Договор 1839 г., поделивший Брабант ровно посредине, имел печальные последствия для жителей пограничных поселений вроде Зюндерта. Хозяйства и семьи оказались разделены, дороги перекрыты, паства отрезана от своих церквей. Власти Нидерландов в Гааге рассматривали Зюндерт и другие города и села вдоль новой границы как оккупированную вражескую территорию. Единственный пропускной пункт на границе зюндертского муниципалитета обслуживал все окрестное бездорожье. Фермерам приходилось ехать за многие километры, чтобы доставить домой торф – единственное доступное топливо. Любые ввозимые и вывозимые товары облагались неподъемной пошлиной. Отряды военной полиции патрулировали новую границу и дороги, пресекая нелегальную миграцию. В ответ брабантцы нагло промышляли контрабандой, обратив на пользу себе неокультуренный дикий ландшафт и отчаянную бедность населения.

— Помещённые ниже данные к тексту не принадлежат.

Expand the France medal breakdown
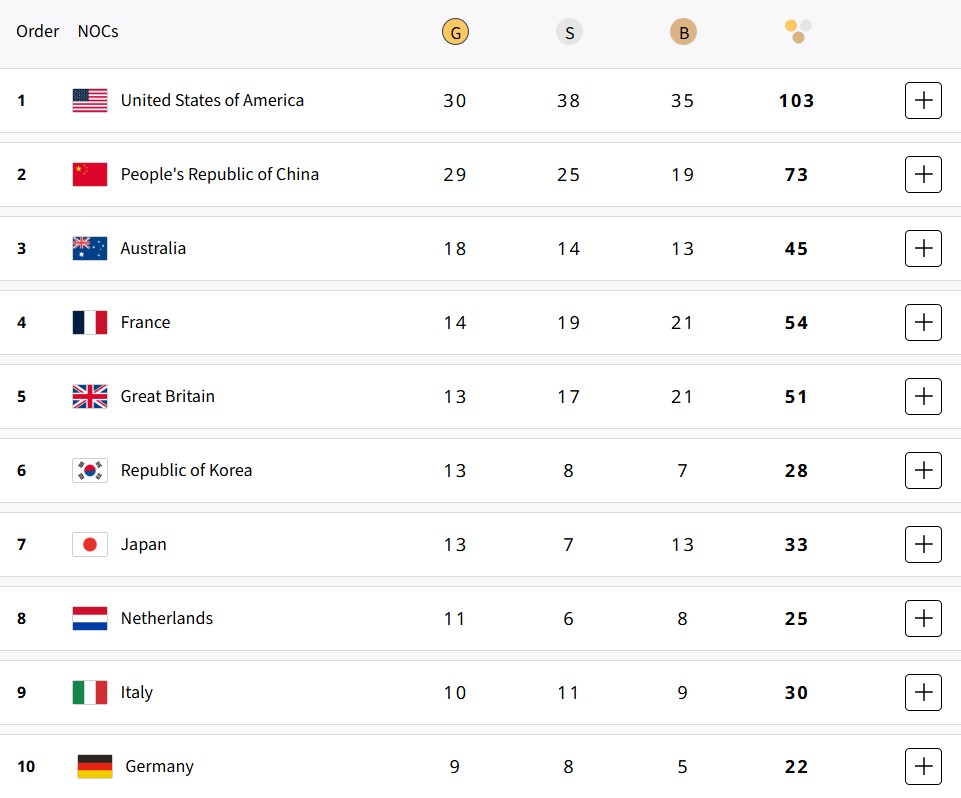 pyautogui.click(x=923, y=322)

Бельгийское восстание и последовавшая голландская «оккупация» лишь усугубили резкое противостояние католиков и протестантов. На протяжении двух веков армии пересекали песчаные пустоши Зюндерта то на юг, то на север, насаждая одну конфессию и изгоняя другую. Когда с юга надвигались силы католиков или с севера – протестантов, люди снимались с насиженных мест и бежали целыми деревнями. Разоренные захватчиками церкви отходили конфессии победителей. Затем политический ветер менял направление, бразды правления захватывали новые власти, церкви возвращались прежним владельцам, споры улаживались, а «еретикам» затыкали рот посредством репрессивных мер.
Воспоминания о последних, двадцатилетней давности, конфликтах, когда католики побили стекла в маленькой реформатской церкви, были еще свежи, и протестанты не спешили возвращаться в эти места. Когда пастор Ван Гог привез сюда молодую жену, соотношение протестантов и католиков составляло один к тридцати, протестантская община насчитывала только 56 человек – всего несколько семей, сплотившихся вокруг форпоста истинной веры в папистском анклаве.
Главная площадь Грот-Зюндерта. В центре – пасторский дом, в котором родился Винсент
Протестантов не оставляли мрачные предчувствия относительно намерений католиков, и они всячески старались избегать конфликтов с католическими властями. Католики же бойкотировали принадлежавшие протестантам торговые дома и предприятия и не таясь называли протестантизм «верой оккупантов».